--- start GIVEN PASSAGE ---

Michaelhouse is a full boarding senior school for boys founded in 1896. It is located in the Balgowan valley in the Midlands of KwaZulu-Natal, South Africa.

History 
St. Michael's Diocesan College was founded in Pietermaritzburg in 1896 by James Cameron Todd, an Anglican canon. The school was established as a private venture with fifteen boys in two small houses in Loop Street.

James Cameron Todd had a clear idea of what he wanted the school to be. He wrote: "A man's tone, moral and spiritual, as well as intellectual, is largely determined for life by his school."

Within a few years, Michaelhouse became the Diocesan College of Natal, governed by a permanent trust deed and administered by a board of governors.

In 1901 the school relocated to Balgowan, when some 77 boys took up residence in the buildings which remain the core to the school to this day. Its name was later changed to Michaelhouse. The school adopted the 9th century chorale "Stars of the Morning" as its official school hymn.

Motto 
The Latin school motto, Quis ut Deus translates to 'Who like God?', or, less literally, 'Who is like God?'. This motto is derived from the name of the school whose origin stems from the Hebrew Mikha'el which translates to the same. The school hymn, Stars of the Morning, reflects this with the line Who like the Lord?' thunders Michael, the Chief."

Rectors 
James Cameron Todd (1896–1903)
Edward Bertram Hugh Jones (1903–1910)
Antony William Scudamore Brown (1910–1916)
Eldred Pascoe (1917–1926)
Warin Foster Bushell (1927–1930)
Ronald Fairbridge Currey (1930–1938)
Frederick Rowlandson Snell (1939–1952)
Clement Yorke Morgan (1953–1960)
Robert 'Tommy' Norwood (1960–1968)
Rex Frampton Pennington (1969–1977)
Neil Jardine (1978–1986)
John Hay Pluke (1987–1996)
Reginald Dudley Forde (1997–2001)
Guy Norman Pearson (2002–2012)
Gregory Theron (2013-2018)
Paul Christian Fleischack (2018-2019)
Antony Roy Clark (2019-)

Relationship with Hilton College 
Hilton College and Michaelhouse have enjoyed a long history of friendly rivalry. The two schools have much in common and are the only two full boarding schools remaining in KwaZulu-Natal. The schools are located near one another in the KwaZulu-Natal Midlands.

The bond between Hilton and Michaelhouse has developed since 1904 when the two schools played their first rugby match at Hilton College, which Hilton won 11-0. Both schools consider each other their main fixture in all sporting disciplines. The high point of this rivalry is the biannual Hilton-Michaelhouse Day. This event, held alternately between the two schools, sees them play one another in rugby and hockey. The culmination of the day is the main rugby match between the two schools' 1st XVs, which is the oldest continuous rugby fixture in Kwa-Zulu Natal.

Academics 
The years of study are referred to as blocks E to A. "A block" is the equivalent of grade 12 or year 12 and has boys aged 17 or 18 and "E block" is the equivalent of grade 8 or year 8 and has boys aged 13 or 14.

Michaelhouse educates boys and has an academic staff of about sixty with a male teaching quotient of approximately 70%; the master/pupil ratio is 1:10. Each grade has 5 classes with approximately 22 boys per class.

Michaelhouse school-leavers write the Independent Examinations Board exams and consistently achieve top results.

The school has produced over 30 Rhodes scholars to study at the University of Oxford and 10 Elsie Ballot scholars to study at the University of Cambridge.

--- end GIVEN PASSAGE ---
--- start SOURCE DATA ---

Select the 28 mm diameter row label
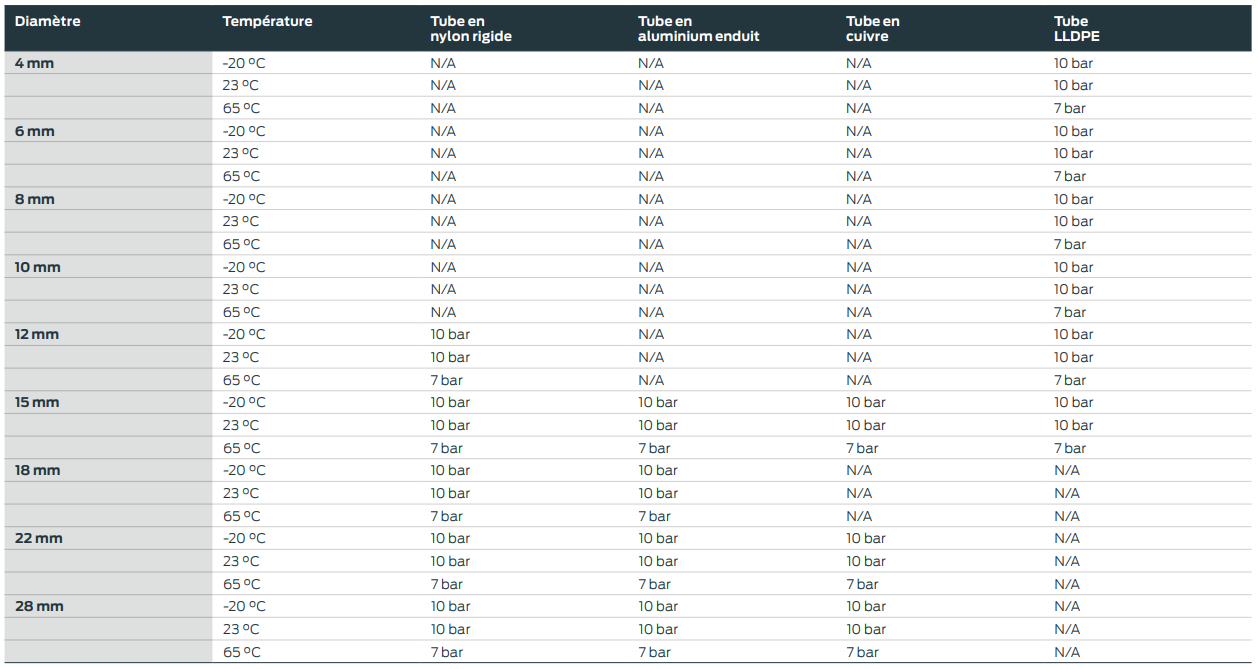This screenshot has width=1258, height=669. pyautogui.click(x=39, y=606)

--- end SOURCE DATA ---

▸ **WHAT THIS EXERCISE ASKS**:
1. According to the Michaelhouse passage, in what year did the school move to Balgowan?
2. Summarize the Michaelhouse passage in two sentences.
3. Pick up the Michaelhouse passage after its last sentence and continue it.
The material plays no part in this work.

▸ **TASK RESPONSES**:
1. 1901

2. Michaelhouse is a full boarding senior school for boys in the Balgowan valley of KwaZulu-Natal, founded in Pietermaritzburg in 1896 by James Cameron Todd and moved to Balgowan in 1901. It has a long, friendly rivalry with Hilton College, and its school-leavers write the Independent Examinations Board exams, with the school producing over 30 Rhodes scholars and 10 Elsie Ballot scholars.

3.
The school hosted the World Individual Debating and Public Speaking Championships in 2002.

The estate and facilities

Pietermaritzburg foundation (1896 to 1902) 
The school was founded in a building in Loop Street, Pietermaritzburg. It had capacity for about 30 boys in total, but it was not long before that became inadequate.

Balgowan estate (from 1902) 

Around the turn of the century, approximately  of land in the picturesque Balgowan valley, approximately 45 minutes north-west of Pietermaritzburg was donated to Rector James Cameron Todd. The buildings were started in 1900 and the school took occupation in 1901. The first buildings to be completed were the existing administration block, vestry and gallery of the now extended chapel, and Founders House.

The Michaelhouse Nature Reserve 
The hill overlooking Michaelhouse is one of the rarer biomes in the country (Midlands mistbelt grassland) and is the preferred habitat for an indigenous antelope, the Oribi.

The Estate 
The original school buildings are made of traditional Pietermaritzburg red brick. The entire school is built in a lattice of quadrangles. It is in fact possible to move from one end of the school buildings to the other without ever having to get wet on a rainy day.

Virtual Tour of the Estate 
Here is a virtual tour https://www.michaelhouse.org/about/virtual-tour/

Boarding houses 
There are ten boarding houses. The house system was put in place by Rector Warin Bushell in 1928. Initially, four houses were established but as the school grew the number of houses increased. These are, in order of age, with foundation date in brackets:

Founders (1928, formerly called "Rector's" and "Foundation North")
East (1928, formerly called "Foundation East")
West (1928, formerly called "Foundation West")
Farfield (1928)
Tatham (1935, formerly called "Tathams")
Pascoe (1940)
Baines (1956)
Mackenzie (1995)
Ralfe (2020)
McCormick (2020)

Each boarding house houses about 70 boys in dormitories of four to twelve for the younger boys and in double and single rooms for the senior boys.

The boys share two dining halls (one for senior boys and one for juniors) for their meals and are supplied by a kitchen, with an on-site bakery and butchery.

The chapel 
The chapel is an important focal point in the school's architecture and ethos. The chapel was built running from North to South with the apse at the North end.

In the 1940s, however, the chapel was no longer big enough to fit the entire school in for a service. Thus the chapel was extended towards the East. Because of World War II, the chapel was only finished in the 1950s. A memorial to those who died in World War II is outside the entrance to the chapel.

The original chapel now forms the gallery and vestry. The apse of the old chapel is used as a baptism font. The extended chapel can seat nearly 600 people. Beneath the new chapel is a crypt which is used for smaller prayer meetings and services. The crypt can seat 30 people.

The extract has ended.